Reputation: 127
I am implementing a version of the Very Large Scale Relieff algorithm detailed here.
Simply put, Very Large Scale Relieff split the set of features N
into several random subsets Ns
where Ns << N
. Then it calculates the Relieff weights for the features in the subset Ns
. For each feature, the final weight will be the highest weight assigned among the different subsets were that particular feature appear.
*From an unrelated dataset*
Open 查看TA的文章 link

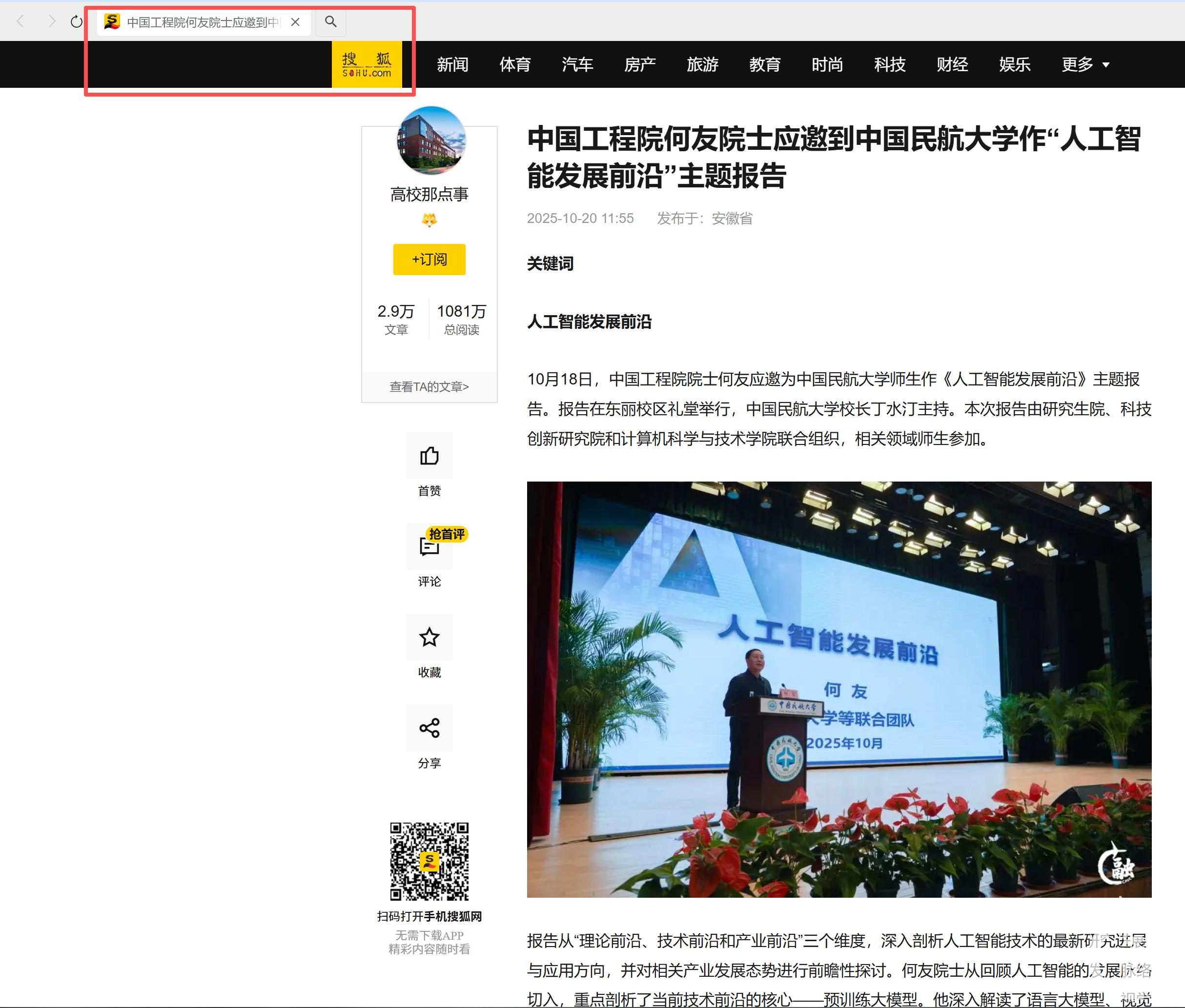pos(429,387)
I have ~80000 features for ~100 subjects. I can calculate 10000 subsets of 8000 features each in a reasonable amount of time (~5 minutes running on 25 cores) with the following code (that is scaled down to 100 features in order to be easier to profile):
library(tidyverse)
library(magrittr)
library(CORElearn)
library(doParallel)
#create fake data for example
fake_table <- matrix(rnorm(100*100), ncol = 100) %>%
as_tibble()
outcome <- rnorm(100)
#create fake data for example
#VLSRelieff code
start_time <- Sys.time()
myCluster <- makeCluster(25, # number of cores to use
type = "FORK")
registerDoParallel(myCluster)
result <- foreach(x = seq(1,10000)) %dopar% {
#set seed for results consistency among different run
set.seed(x)
#subsample the features table by extracting a subset of columns
subset_index <- sample(seq(1,ncol(fake_table)),size = round(ncol(fake_table)*.01))
subset_matrix <- fake_table[,subset_index]
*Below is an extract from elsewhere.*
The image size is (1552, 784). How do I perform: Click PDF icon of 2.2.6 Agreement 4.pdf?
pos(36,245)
#assign the outcome as last column of the subset
subset_matrix[,ncol(subset_matrix)+1] <- outcome
#use the function attrEval from the CORElearn package to calculate the Relieff weights for the subset
rf_weights <- attrEval(formula = ncol(subset_matrix), subset_matrix, estimator = "RReliefFequalK")
#create a data frame with as many columns as features in the subset and only one row
#with the Relieff weigths
rf_df <- rf_weights %>%
unname() %>%
matrix(., ncol = length(.), byrow = TRUE) %>%
as_tibble() %>%
set_colnames(., names(rf_weights))}
end_time <- Sys.time()
end_time - start_time
However, the code above does only half of the work: the other half is, for each feature, to go into the results of the different repetitions and find the maximum value obtained. I have managed to write a working code, but it is outrageously slow (I let it run for 2 hours before stopping it, although it worked on testing with fewer features - again, here it is scaled down to 100 features and should run in ~7 seconds):
start_time <- Sys.time()
myCluster <- makeCluster(25, # number of cores to use
type = "FORK")
registerDoParallel(myCluster)
#get all features name
feat_names <- colnames(fake_table)
#initalize an empty vector of zeros, with the names of the features
feat_wegiths <- rep(0, length(feat_names))
names(feat_wegiths) <- feat_names
#loop in parallel on the features name, for each feature name
feat_weight_foreach <- foreach(feat = feat_names, .combine = 'c') %dopar% {
#initalize the weight as 0
current_weigth <- 0
#for all element in result (i.e. repetitions of the subsampling process)
for (el in 1:length(result)){
#assign new weight accessing the table
new_weigth <- result[[el]][[1,feat]]
#skip is empty (i.e. the features is not present in the current subset)
if(is_empty(new_weigth)){next}
#if new weight is higher than current weight assign the value to current weight
if (current_weigth < new_weigth){
current_weigth <- new_weigth}}
current_weigth
}
end_time <- Sys.time()
end_time - start_time
Upvotes: 2
Views: 643
Reputation: 11255
This follows @DS_UNI's idea, but instead of binding a list, the approach is to create a matrix from the initial loop. That is, a list of tibbles makes us do extra work. Instead, we have every thing we need to make a matrix:
library(tidyverse)
library(magrittr)
library(CORElearn)
library(doParallel)
nr = 50L
nc = 200L
## generate data
set.seed(123)
mat = matrix(rnorm(nr * nc), ncol = nc, dimnames = list(NULL, paste0('V', seq_len(nc))))
outcome = rnorm(nr)
## constants for sampling
n_reps = nc
nc_sample_size = round(nc * 0.01)
## pre-allocate result
res = matrix(0, nrow = n_reps, ncol = ncol(mat), dimnames = dimnames(mat))
st = Sys.time()
for (i in seq_len(n_reps)) {
set.seed(i)
## similar way to do data simulations as OP
sub_cols = sample(seq_len(nc), nc_sample_size)
sub_mat = cbind(mat[, sub_cols], outcome)
rf_weights = attrEval(formula = ncol(sub_mat), as.data.frame(sub_mat), estimator = 'RReliefFequalK')
## assign back to pre-allocated result
res[i, sub_cols] = rf_weights
}
## get max of each column
apply(res, 2L, max)
et = Sys.time()
et - st
The downsides is that this loses the parallel workers. The upside is that we have less memory slowdowns because we're allocating much of what we need up front.
Upvotes: 1
Reputation: 349
This is not a final answer, but I would suggest, since it is a numerical problem, to write a function in C++. This will increase the speed significantly, by some order of magnitude I would guess. In my oppinion, using R for this very specific numercial task is just hitting a brick wall.
The first chapter of Rcpp for everyone says:
Chapter 1 Suitable situations to use Rcpp R is weak in some kinds of operations. If you need operations listed below, it is time to consider using Rcpp.
Wickham's Advanced R has a good chapter on that topic too.
Upvotes: 0
Reputation: 2650
If I understood what you are trying to do correctly, then the answer is simpler than you think.
Correct me if I'm wrong, but you are trying to get the max value obtained from attrEval per feature? if so, then why not just bind all results in one dataframe (or data.table), and then get the max per column like so:
allResults <- result %>% data.table::rbindlist(fill = TRUE)
apply(allResults, 2, max, na.rm=TRUE)
Upvotes: 2